THE TASK: Reproduce every entry word for word. Drop all pictures from the copy.

[Stored dataset items]
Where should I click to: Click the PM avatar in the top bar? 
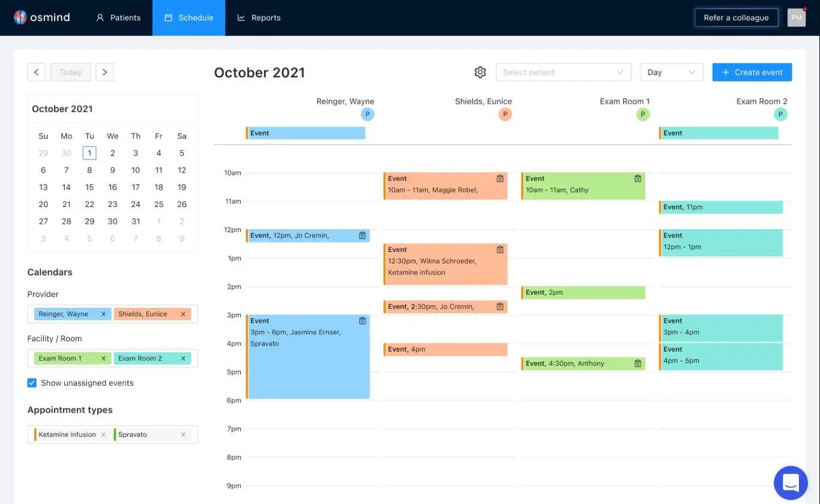click(796, 17)
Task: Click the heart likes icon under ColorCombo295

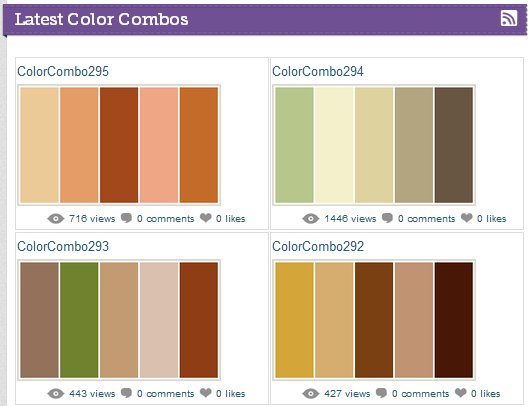Action: (x=206, y=218)
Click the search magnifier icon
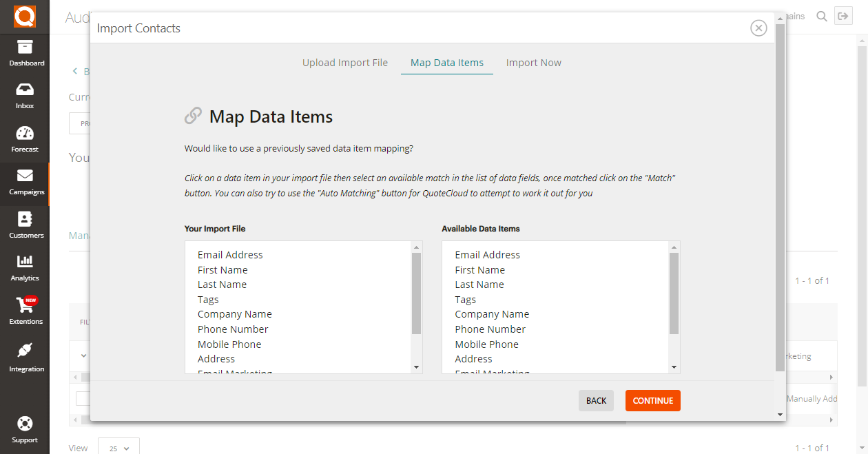 tap(821, 17)
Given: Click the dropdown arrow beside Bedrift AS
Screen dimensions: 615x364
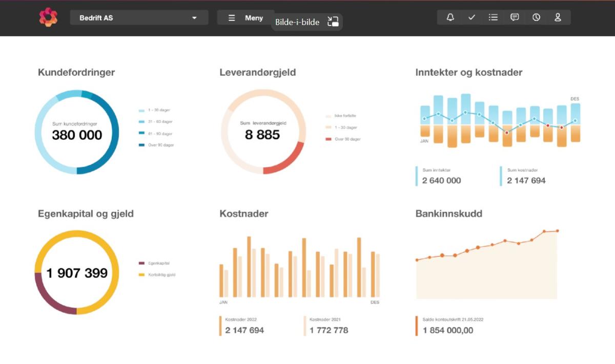Looking at the screenshot, I should pos(194,18).
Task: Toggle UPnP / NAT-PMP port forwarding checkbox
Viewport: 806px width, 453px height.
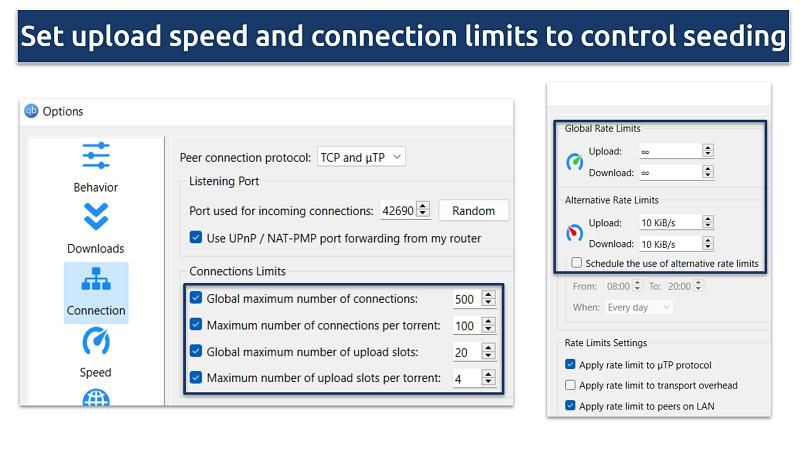Action: [x=196, y=238]
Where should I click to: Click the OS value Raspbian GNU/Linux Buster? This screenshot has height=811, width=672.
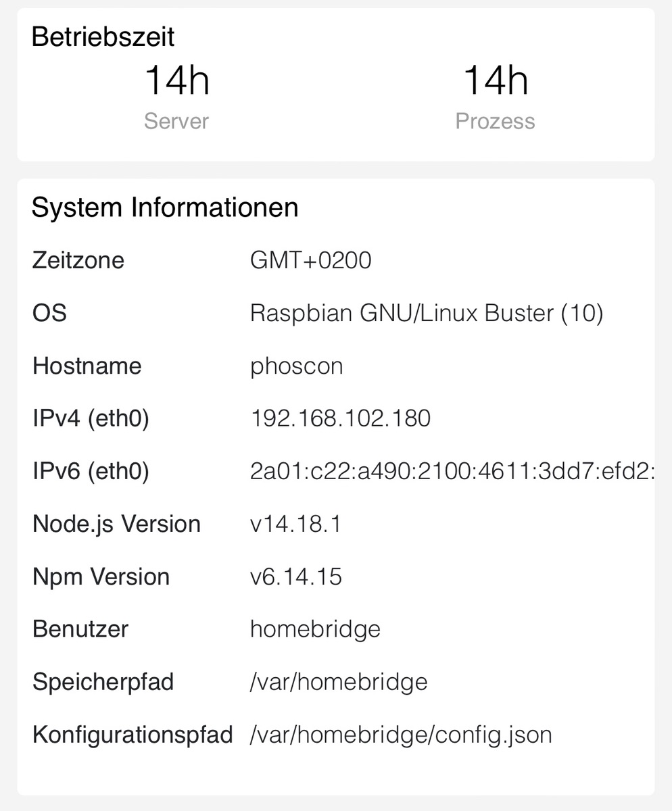(426, 313)
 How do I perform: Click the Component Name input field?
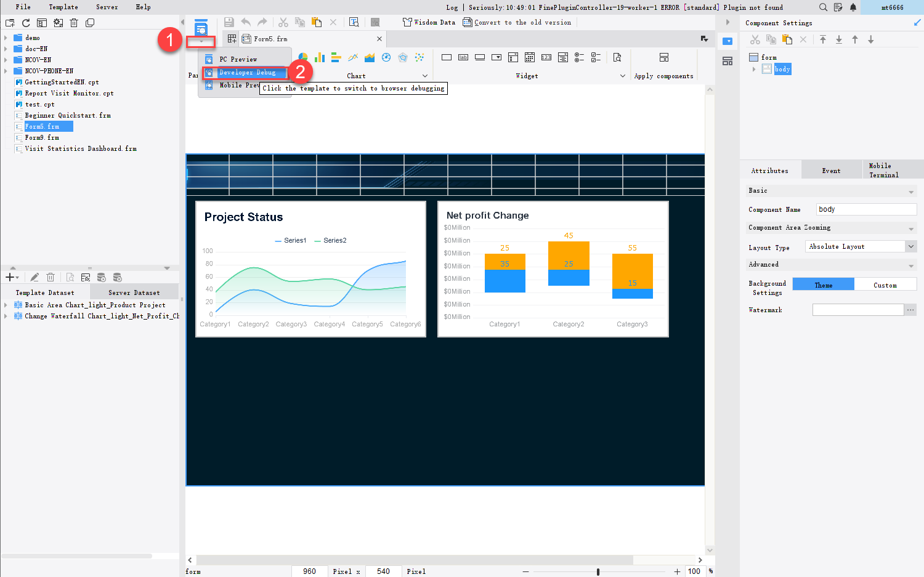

TASK SOLUTION:
Where should I click to: Click the PM avatar in the top bar? 
click(796, 17)
Task: Click the heart likes icon under ColorCombo295

Action: (x=206, y=218)
Click the search magnifier icon
 tap(821, 17)
Given: Click the dropdown arrow beside Bedrift AS
Screen dimensions: 615x364
Looking at the screenshot, I should pos(194,18).
Task: Toggle UPnP / NAT-PMP port forwarding checkbox
Viewport: 806px width, 453px height.
Action: [x=196, y=238]
Where should I click to: Click the OS value Raspbian GNU/Linux Buster? This screenshot has height=811, width=672.
(426, 313)
 How do I perform: Click the Component Name input field?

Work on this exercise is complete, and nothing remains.